And so, this is quite contrary to, you know, we have this idea of open society and West being an open society, and China not being an open society. Absolutely not. I’ve talked to PhD students, I’ve talked to various students, some of them, very critically expressed their views about not only the state but how it goes.

One of the great concerns is that China has done remarkably well from sort of 1990s to present time. It has sort of from early 2000 it must present 2018- 2015 It grew by about 9.3% which is never in history, never in history. In one generation has a poverty rate of about 60%-50% They’ve brought it down to near zero, extreme poverty. Now it hasn’t happened in any other country yet. Yet people are very concerned here at this moment. They feel that we have done incredibly well right now, and this doing well has come about partly because Europe has been, and America, the Western world has been very open, has allowed us to export, has allowed us to interact, has allowed us to learn from them. Many of the Chinese scholars presently in China were trained either in America or Europe, or when they are for education, and they’re very concerned that we might not have that access any longer. So, there is this concern there.

There’s also this concern that while Chinese are incredibly good at taking things from one to 100 and extremely fast, where they might be lacking is going from zero to one, and that’s an important concept to appreciate, because America is extremely good in the new innovation, the going from zero to one, that sense of, you know, whether it’s Elon Musk or Apple, or that sense of discovery of innovation, which is a hallmark of America. The Chinese, probably, I feel quite incorrectly feel that they might be lacking that, and that might, they might be.

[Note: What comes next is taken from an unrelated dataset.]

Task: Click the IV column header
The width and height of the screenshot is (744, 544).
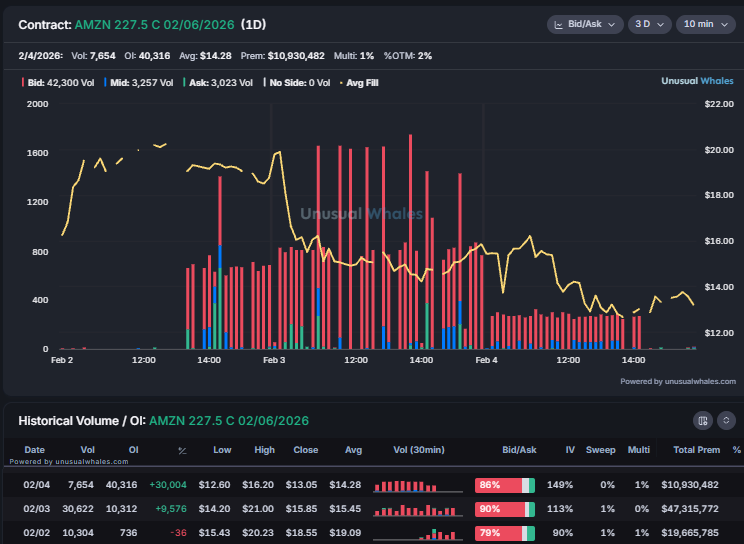Action: (x=570, y=450)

Dr. Pirzada: I was discussing with two American neuropsychiatrists this thing, that what society will be more creative, and they actually had a long pause, and they said ultimately the American society has to be creative, because there’s free thinking. Americans question everything. I mean, look at the Iran war, I mean, the American left, the American liberals in the American papers have totally taken a position against the American government. So, the free thinking itself is creativity. Is this what they feel? They don’t really have the American way of free thinking.

Mr. Hassan: There is concern about that, and, but this is the good thing. There is concern about it, and there’s discussion about it, even in, you know, some of the top universities, and there’s also thought that we might be working too hard for our students. They are focused too much on just getting grades and passing rather than being creative and being slightly radical and slightly different, that that sense of creativity. So, I am very confident that they will find a way out of this, and you can see there’s a university I visited, which is quite amazing, and the place people must go to.

It’s that’s where DeepSeek came out of alumni from that JJ University, and there you have again, if you go to the environment, the university environment, they’re very deliberately created it in a way which is very hospitable, very fun. There are lakes, there’s parks, there’s places to play, so they’re quite deliberately trying to create that environment, but the culture, you must remember, in one generation where there was extreme poverty to know to. Being placed where per capita GDP, it’s about quarter or 25th of America is remarkable progress. I’ll give you an example. So, my friend, who invited me first here, lives, and I went to his village a few days back, a remarkable place. Then I have to say, the village is still a village. The paddy field across. He told me about how in the morning he had to wake up and first go with his father, because they wake up 435 with their son, go to the paddy field, work on the paddy field, and then go to school, and he said till 1985 there was no electricity in the village.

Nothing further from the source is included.